PROBLEM TO WORK ON:
Pick out each line of the data below that contains the string "text", treating uppercase and lowercase letters as different.

##### INPUT RECORDS #####

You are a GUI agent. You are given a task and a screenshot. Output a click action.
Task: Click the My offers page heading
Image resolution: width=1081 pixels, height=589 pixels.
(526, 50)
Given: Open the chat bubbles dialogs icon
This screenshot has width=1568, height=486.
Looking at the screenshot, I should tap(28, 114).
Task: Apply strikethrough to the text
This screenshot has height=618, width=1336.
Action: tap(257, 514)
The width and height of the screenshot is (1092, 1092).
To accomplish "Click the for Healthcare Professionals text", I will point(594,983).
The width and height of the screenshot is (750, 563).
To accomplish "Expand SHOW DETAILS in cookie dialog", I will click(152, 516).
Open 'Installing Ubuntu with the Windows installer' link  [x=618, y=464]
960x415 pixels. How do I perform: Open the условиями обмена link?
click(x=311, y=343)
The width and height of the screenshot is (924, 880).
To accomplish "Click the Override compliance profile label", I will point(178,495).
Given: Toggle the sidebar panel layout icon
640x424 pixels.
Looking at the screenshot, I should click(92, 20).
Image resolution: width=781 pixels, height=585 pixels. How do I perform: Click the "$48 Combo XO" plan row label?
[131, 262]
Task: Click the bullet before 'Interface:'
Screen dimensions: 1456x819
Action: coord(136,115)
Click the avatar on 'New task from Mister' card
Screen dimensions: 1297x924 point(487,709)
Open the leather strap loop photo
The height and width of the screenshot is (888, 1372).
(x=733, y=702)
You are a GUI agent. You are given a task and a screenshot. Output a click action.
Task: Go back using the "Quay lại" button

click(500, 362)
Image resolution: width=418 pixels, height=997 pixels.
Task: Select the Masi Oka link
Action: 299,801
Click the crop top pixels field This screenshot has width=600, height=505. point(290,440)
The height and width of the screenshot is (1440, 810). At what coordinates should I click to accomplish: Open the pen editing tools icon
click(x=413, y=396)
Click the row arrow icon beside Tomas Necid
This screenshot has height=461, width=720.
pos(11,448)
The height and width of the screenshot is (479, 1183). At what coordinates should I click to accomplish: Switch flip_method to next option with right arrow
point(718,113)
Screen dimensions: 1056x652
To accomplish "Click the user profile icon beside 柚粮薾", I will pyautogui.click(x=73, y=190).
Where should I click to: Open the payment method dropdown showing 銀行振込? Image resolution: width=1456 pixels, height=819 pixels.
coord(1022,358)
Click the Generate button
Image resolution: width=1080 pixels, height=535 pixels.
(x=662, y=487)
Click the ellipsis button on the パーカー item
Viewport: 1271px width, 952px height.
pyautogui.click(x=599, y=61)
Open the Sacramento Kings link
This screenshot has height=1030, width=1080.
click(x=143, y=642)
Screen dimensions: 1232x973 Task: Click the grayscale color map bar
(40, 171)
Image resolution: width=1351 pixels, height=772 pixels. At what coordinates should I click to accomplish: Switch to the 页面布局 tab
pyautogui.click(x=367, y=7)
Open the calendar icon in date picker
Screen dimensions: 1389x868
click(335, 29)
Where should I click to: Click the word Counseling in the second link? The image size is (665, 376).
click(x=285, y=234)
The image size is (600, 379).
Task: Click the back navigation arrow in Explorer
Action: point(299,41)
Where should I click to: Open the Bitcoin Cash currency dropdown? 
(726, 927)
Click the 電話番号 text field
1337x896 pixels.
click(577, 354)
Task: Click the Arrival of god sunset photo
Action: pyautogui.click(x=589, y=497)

#####

THE RESULT:
Task: Apply strikethrough to the text
To accomplish "Click the for Healthcare Professionals text", I will point(594,983).
Click the 電話番号 text field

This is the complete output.